Die neueste CD des Sächsischen Vocalensembles mit geistlichen Werken des argentinischen Komponisten Martín Palmeri wird zum Jubiläumskonzert am 16.November in der Dreikönigskirche präsentiert. Mit der Aufführung der Misatango – einer vom Tango Nuevo Astor Piazzollas inspirierten Messkomposition des Argentiniers darf als ein besonderes musikalisches Ereignis erwartet werden. Gemeinsam mit den Dresdner Kapellsolisten und dem Cuarteto Rotterdam bringt das Ensemble überdies die Dresdner Erstaufführung eines weiteren Chorwerkes von Palmeri zu Gehör – das »Gloria«, welches auch titelgebend für das Konzert ist. Diesen Kompositionen hat der Chorgründer Matthias Jung die Motette »Komm, Jesu, komm« von Johann Sebastian Bach zur Seite gestellt. Heidi Maria Taubert (Sopran), Annekathrin Laabs (Alt) und Clemens Heidrich (Bass) übernehmen die solistischen Partien. Zum Konzert wird der Komponist Martín Palmeri anwesend sein.

Der Musikwissenschaftler Matthias Herrmann schätzt ein, dass Dresden der eigentliche »Nutznießer« von Matthias Jungs vielfältigen künstlerischen Aktivitäten ist.

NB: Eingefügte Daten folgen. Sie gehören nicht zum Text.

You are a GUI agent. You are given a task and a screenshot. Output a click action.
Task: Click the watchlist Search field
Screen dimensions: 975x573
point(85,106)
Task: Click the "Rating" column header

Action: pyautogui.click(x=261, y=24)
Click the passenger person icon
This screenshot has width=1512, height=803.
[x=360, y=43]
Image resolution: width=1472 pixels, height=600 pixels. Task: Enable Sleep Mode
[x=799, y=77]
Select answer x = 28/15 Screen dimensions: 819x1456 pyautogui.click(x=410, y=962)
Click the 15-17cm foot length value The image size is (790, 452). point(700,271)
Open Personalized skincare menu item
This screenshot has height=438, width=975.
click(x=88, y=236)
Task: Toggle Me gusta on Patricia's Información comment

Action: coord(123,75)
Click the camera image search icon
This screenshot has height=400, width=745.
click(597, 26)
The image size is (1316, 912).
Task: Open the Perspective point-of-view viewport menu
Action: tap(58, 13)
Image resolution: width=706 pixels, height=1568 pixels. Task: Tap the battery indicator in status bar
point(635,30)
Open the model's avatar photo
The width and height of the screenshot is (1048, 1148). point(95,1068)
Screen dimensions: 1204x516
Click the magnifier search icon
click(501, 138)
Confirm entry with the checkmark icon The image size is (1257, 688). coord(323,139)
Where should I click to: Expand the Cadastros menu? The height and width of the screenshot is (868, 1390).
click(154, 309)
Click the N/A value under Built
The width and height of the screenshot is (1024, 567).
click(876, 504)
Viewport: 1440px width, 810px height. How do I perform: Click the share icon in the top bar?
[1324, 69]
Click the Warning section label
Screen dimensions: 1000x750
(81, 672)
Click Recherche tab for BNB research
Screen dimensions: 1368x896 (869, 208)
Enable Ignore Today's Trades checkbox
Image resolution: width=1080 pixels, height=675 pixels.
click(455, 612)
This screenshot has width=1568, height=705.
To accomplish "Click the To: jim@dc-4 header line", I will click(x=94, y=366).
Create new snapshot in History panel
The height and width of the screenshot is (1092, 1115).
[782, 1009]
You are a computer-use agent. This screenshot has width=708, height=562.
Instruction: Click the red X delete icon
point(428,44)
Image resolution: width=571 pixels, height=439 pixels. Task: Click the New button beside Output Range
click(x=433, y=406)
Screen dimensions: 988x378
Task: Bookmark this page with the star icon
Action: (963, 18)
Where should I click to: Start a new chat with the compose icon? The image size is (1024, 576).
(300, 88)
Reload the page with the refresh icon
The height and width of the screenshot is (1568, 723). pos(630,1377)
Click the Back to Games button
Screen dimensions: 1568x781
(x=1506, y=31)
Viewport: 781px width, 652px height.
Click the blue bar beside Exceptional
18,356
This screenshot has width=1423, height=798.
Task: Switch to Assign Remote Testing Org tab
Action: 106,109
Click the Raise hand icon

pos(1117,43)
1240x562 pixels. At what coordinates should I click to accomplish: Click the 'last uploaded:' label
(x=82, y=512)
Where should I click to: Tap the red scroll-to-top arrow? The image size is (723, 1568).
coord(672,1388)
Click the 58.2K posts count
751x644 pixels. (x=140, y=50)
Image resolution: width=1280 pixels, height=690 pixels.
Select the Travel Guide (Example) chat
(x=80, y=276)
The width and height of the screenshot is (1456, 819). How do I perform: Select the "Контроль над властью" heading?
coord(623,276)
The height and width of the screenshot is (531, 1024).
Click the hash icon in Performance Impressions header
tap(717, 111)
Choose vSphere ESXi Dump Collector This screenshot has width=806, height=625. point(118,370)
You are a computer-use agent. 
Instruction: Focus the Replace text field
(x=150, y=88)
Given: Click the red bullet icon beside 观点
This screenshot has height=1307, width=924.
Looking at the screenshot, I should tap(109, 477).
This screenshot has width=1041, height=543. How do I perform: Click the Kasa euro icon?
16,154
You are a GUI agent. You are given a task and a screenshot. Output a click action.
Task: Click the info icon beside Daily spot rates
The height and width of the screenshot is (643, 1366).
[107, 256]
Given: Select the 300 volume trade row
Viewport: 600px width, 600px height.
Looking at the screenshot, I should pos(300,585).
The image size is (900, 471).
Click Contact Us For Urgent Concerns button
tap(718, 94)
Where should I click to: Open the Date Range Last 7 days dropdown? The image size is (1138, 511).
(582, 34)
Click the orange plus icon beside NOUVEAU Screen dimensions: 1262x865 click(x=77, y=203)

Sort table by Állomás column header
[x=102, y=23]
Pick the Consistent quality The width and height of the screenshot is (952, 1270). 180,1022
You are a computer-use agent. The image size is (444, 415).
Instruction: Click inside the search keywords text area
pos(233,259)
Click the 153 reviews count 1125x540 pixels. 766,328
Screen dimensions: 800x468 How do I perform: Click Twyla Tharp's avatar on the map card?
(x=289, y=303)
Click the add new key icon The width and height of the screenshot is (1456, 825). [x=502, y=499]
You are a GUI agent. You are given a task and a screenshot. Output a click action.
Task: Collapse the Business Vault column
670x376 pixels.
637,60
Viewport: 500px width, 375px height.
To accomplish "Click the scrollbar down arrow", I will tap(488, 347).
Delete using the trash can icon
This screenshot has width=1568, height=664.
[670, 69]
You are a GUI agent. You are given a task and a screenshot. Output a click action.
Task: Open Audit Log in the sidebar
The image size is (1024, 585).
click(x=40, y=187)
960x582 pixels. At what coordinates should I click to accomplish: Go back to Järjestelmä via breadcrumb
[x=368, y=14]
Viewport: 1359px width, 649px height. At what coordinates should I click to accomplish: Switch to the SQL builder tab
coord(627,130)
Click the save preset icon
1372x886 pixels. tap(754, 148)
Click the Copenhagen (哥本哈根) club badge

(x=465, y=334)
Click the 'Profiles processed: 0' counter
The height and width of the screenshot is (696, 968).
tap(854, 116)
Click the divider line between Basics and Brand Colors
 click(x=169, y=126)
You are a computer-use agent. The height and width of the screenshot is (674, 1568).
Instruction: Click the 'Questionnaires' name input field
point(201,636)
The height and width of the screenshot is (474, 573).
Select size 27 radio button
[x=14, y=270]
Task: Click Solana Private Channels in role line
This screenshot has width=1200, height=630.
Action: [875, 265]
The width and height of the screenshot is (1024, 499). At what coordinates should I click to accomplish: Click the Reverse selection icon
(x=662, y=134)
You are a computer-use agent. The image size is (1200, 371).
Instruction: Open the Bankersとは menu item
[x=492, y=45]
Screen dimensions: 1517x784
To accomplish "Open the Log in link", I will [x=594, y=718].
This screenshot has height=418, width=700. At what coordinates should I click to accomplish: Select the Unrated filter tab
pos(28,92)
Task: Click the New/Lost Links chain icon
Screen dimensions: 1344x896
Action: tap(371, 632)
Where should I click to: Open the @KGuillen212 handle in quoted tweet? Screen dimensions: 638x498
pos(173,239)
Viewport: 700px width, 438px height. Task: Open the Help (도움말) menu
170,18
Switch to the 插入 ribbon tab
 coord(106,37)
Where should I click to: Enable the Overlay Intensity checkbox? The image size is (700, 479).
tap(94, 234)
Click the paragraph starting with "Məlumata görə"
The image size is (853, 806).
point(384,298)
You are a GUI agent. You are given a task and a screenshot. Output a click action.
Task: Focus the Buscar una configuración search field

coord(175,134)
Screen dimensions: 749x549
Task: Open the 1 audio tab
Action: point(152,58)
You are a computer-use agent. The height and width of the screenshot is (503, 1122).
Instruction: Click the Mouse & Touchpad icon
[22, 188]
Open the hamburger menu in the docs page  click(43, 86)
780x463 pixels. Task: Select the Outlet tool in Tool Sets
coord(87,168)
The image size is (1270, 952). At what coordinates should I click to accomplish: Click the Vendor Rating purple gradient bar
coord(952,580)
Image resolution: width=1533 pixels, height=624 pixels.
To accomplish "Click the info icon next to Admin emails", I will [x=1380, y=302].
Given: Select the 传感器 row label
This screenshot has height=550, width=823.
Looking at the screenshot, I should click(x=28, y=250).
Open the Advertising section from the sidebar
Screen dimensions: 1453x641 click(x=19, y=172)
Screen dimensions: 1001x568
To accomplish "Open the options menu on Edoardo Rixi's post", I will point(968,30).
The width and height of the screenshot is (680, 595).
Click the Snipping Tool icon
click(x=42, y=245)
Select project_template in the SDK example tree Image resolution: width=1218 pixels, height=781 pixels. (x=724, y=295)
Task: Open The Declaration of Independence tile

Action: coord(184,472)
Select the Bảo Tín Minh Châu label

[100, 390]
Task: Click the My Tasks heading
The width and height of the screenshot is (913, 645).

Was bisher an Vielfalt der Programme und Stile zu erleben war, ist auch im internationalen Vergleich keine Selbstverständlichkeit. Wie sehr es ihm geglückt ist, dass sich sein Chor bis nach Japan einen Namen gemacht hat, wissen viele zu schätzen, wobei kaum zu erahnen ist, welche Anstrengungen erforderlich sind, um ein freies Ensemble bei wechselnder Besetzung dauerhaft in hoher Qualität zu halten. Dies wäre ohne die starke Persönlichkeit Jungs undenkbar, geprägt von Kontinuität und Offenheit, ja von der einzigartigen Klangintensität seiner Konzerte.